Recorded data:
BEGIN
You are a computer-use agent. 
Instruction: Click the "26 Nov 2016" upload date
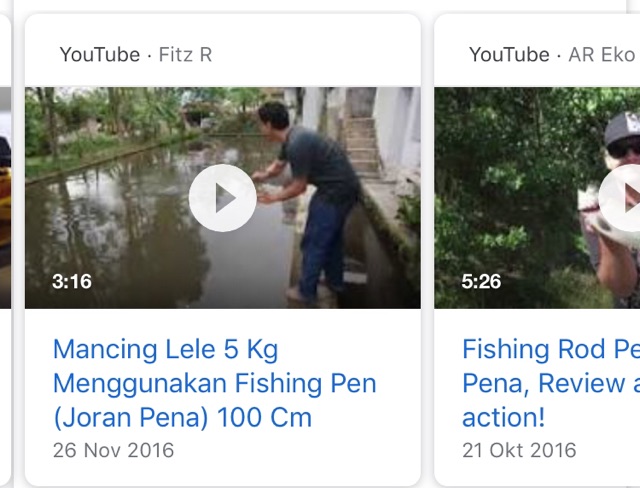pos(113,450)
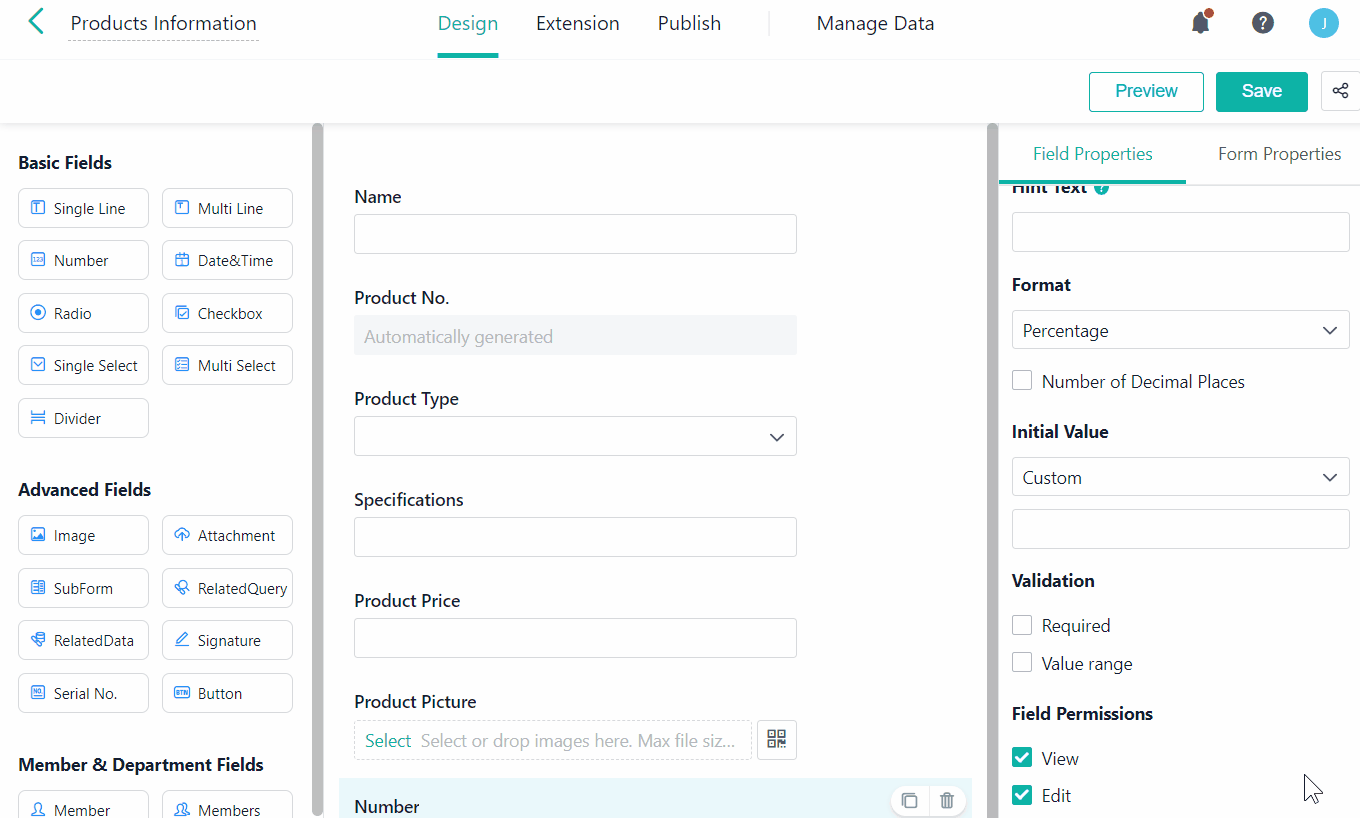Open the Product Type dropdown

(575, 437)
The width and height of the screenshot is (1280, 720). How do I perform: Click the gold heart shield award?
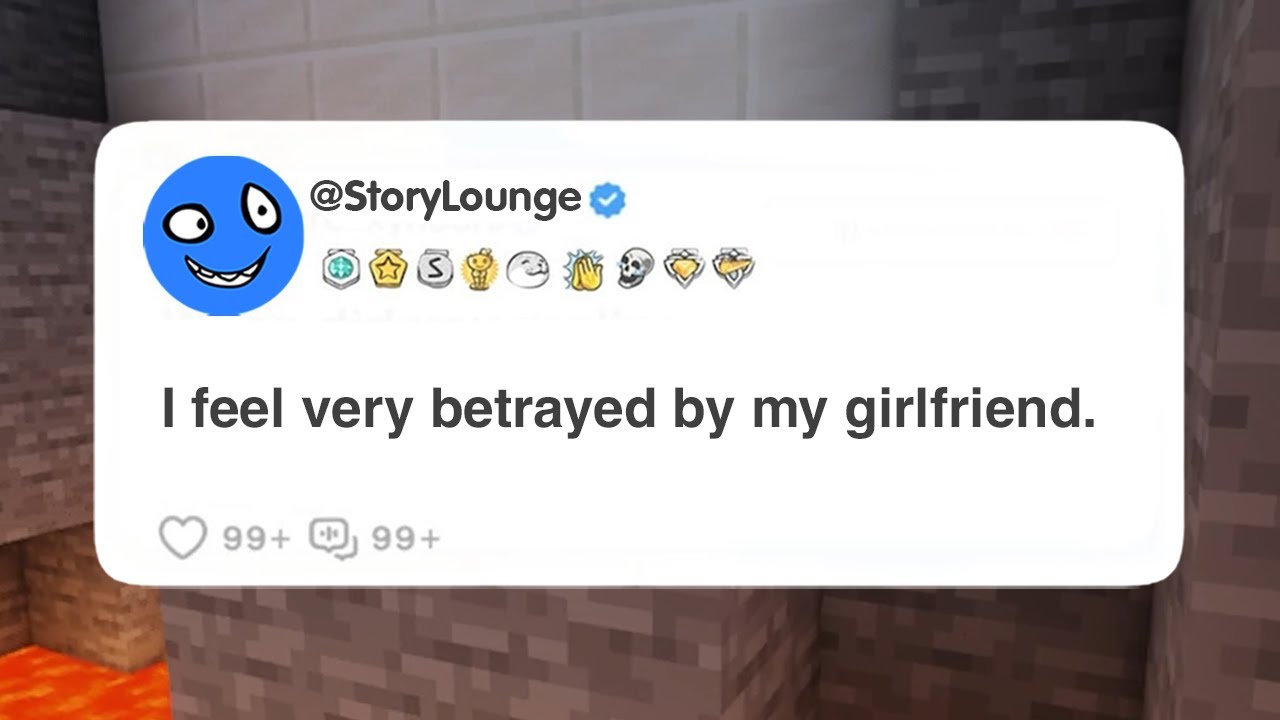pos(685,269)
END
TASK DESCRIPTION: Extract all the data above exactly, excluding every picture.

OUTPUT FOR THIS TASK:
You are a computer-use agent. 
Instruction: Click the "26 Nov 2016" upload date
pos(113,450)
Open the Product Type dropdown

(575, 437)
The width and height of the screenshot is (1280, 720). How do I perform: Click the gold heart shield award?
pos(685,269)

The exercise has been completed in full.